Somewhere down the pipeline, if we’re buying all these mortgage-backed securities as part of this big quantitative easing large scale asset purchase program, you could impair mobility to the detriment of the long-term health of the economy. I lost that debate obviously, because we kept going with QE and MBS. And then in the second iteration of it, after the pandemic hit, of course, the Fed ended up buying a third of the mortgage-backed securities market and now everything’s come home to roost that we were concerned about. In data back to 1948, we have never seen mobility be this impaired.
Nobody wants to get rid of a two and a half percent 30-year fixed mortgage, and that is the end result of the Fed buying a third of the market, was they artificially repressed mortgage rates. These are the kinds of experiences that I had at the Federal Reserve, which were just fascinating and we’re seeing play out today. When Jerome Powell was first on the board, I was very of the same mind that he was, that it would be very difficult to extricate from blowing up the balance sheet when the time came and that you could cause serious problems and oh, I don’t know, the entire credit market.
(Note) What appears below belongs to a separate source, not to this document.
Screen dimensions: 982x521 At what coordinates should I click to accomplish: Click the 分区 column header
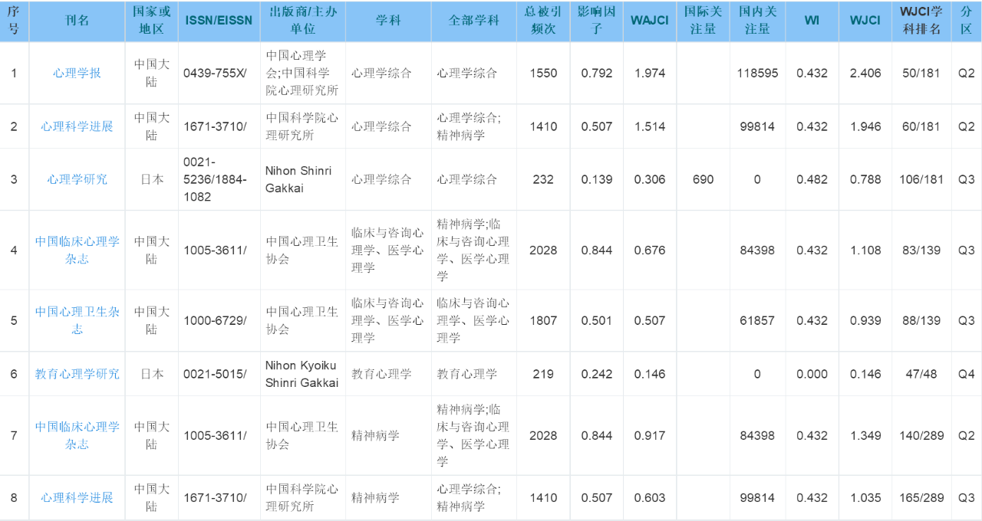click(x=966, y=21)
These things are actually coming to fruition. It was a fascinating almost decade that I spent at the Fed. It’s even more fascinating to watch the debates get settled in the marketplace, which is what’s happening now.
Kathy:
Fascinating is such a good description. I love the title of your book Fed Up. I’ve been a critic of the Fed for a long time, but never an insider like you, and it’s just so fascinating to hear what you have to say. What are your thoughts about having this central banking system? I mean, I know this is a big broad question, but this group of unelected officials having such an influence on our lives.
Danielle:
For the record, I am not the creature from Jekyll Island.
Kathy:
I did read that.
Danielle:
I think that book introduced some non-truths into the thinking about the Federal Reserve. I was actually just filming on Jekyll Island and learned a lot more about what happened at the time. We forget that it was as simple as J.P. Morgan himself saying, “I am fallible. I will die,” after the panic of 1907. We’re no longer an emerging market. We’re no longer a developing market. We’re a developed country, and it’s time for us to have a central bank. That in times of serious financial instability, there is an arbiter that can come in and stabilize the system.
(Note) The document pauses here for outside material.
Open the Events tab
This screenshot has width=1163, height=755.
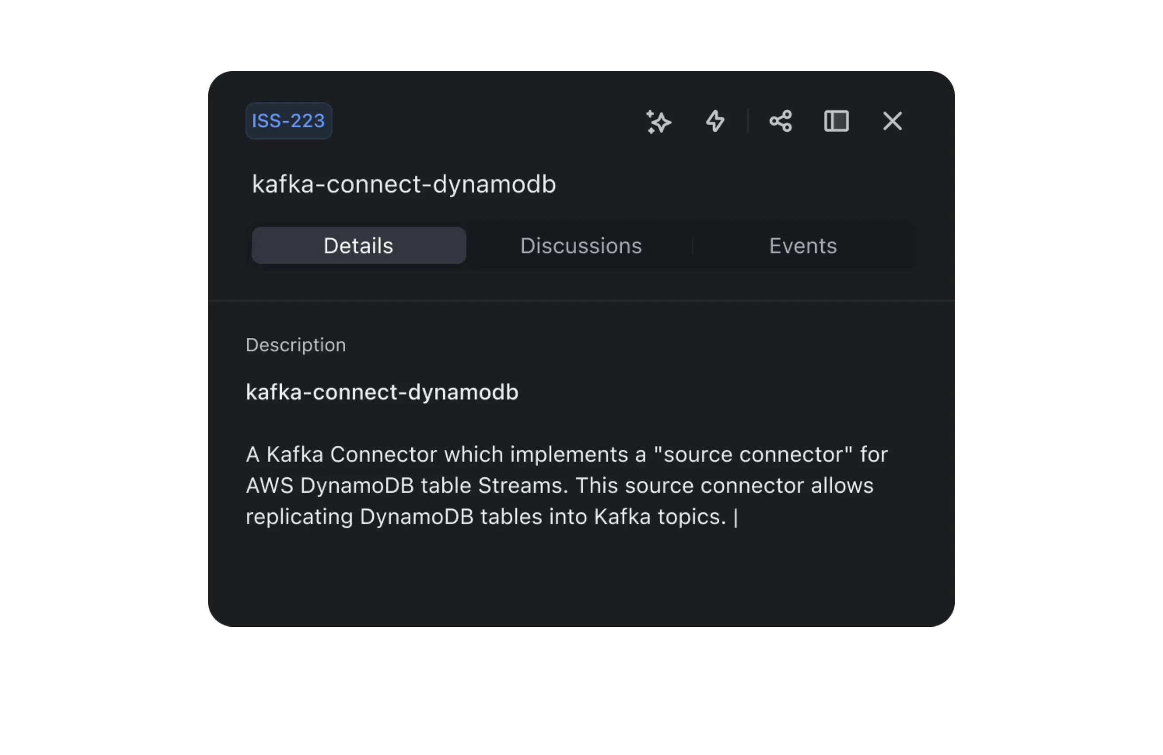803,245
And that’s exactly what we needed when we woke up and Lehman Brothers blew up and systemic risk had been ignited. The Fed did have to step in. Don’t get me wrong. I wrote a whole book about this. It was a situation they created in conjunction with everybody else who fed the housing market bubble from the credit rating agencies who looked the other way when subprime wasn’t really even any prime. There were many players who were responsible and the Federal Reserve was certainly complicit.
But at a time when systemic risk is unleashed worldwide, you have to have adults in the room who can come in and stabilize the financial system in the absence of somebody as strong as J.P. Morgan himself, who corralled a bunch of bankers into his parlor room in 1907 and said, “Nobody leaves until we come up with a solution.” You could do that back then. People always say, “Can’t we just live without the Federal Reserve?”? I’m like, well, we could, but think about what the Chinese have done with US intellectual property.
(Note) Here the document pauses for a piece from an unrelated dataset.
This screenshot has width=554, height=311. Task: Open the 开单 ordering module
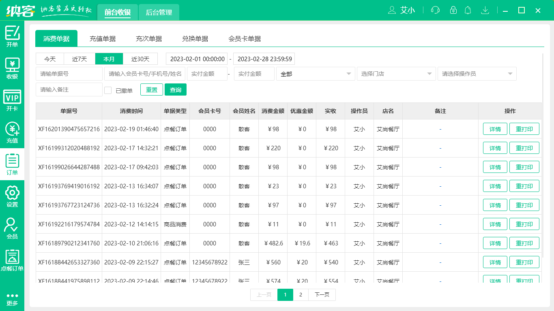(x=12, y=36)
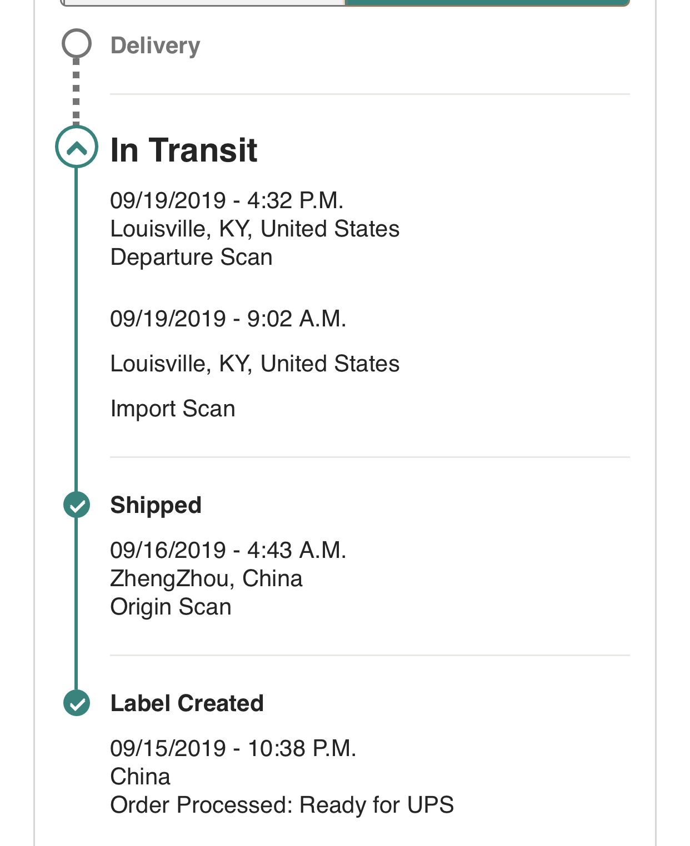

Think about that for a minute. Now, think about having a completely unguarded financial system that could just be corrupted and invaded by sovereign entities who want to see the United States fall. Think of what they could do to our financial system. Now, we need to rip the Federal Reserve down to its studs. Studs. It needs to be completely re-engineered. It needs to be made independent and apolitical once again. I would venture to say, I think Jay Powell’s a man on a mission to help see that vision through.
Dave:
Well, that was a great overview. I mean, now I’m going to ask you to basically recite your entire book now. But what do you think the right course is then? We’re in a situation where you said it was necessary in the fallout of the Great Recession to step in, but we’re in a place now where the Federal Reserve has too much power. Where do you think the point they went wrong was?
Danielle:
Well, I think the modern day error, if you will, was when Congress created the dual mandate in the late 1970s. Maximizing employment necessarily by economic definition conflicts with minimizing inflation. You simply cannot pursue the same two mandates at once and not kill one or the other. We’re watching today as we speak. With fresh data out on initial jobless claims, we have 90% of the US population living in a state with rising ranks of continuing unemployment beneficiaries three months running.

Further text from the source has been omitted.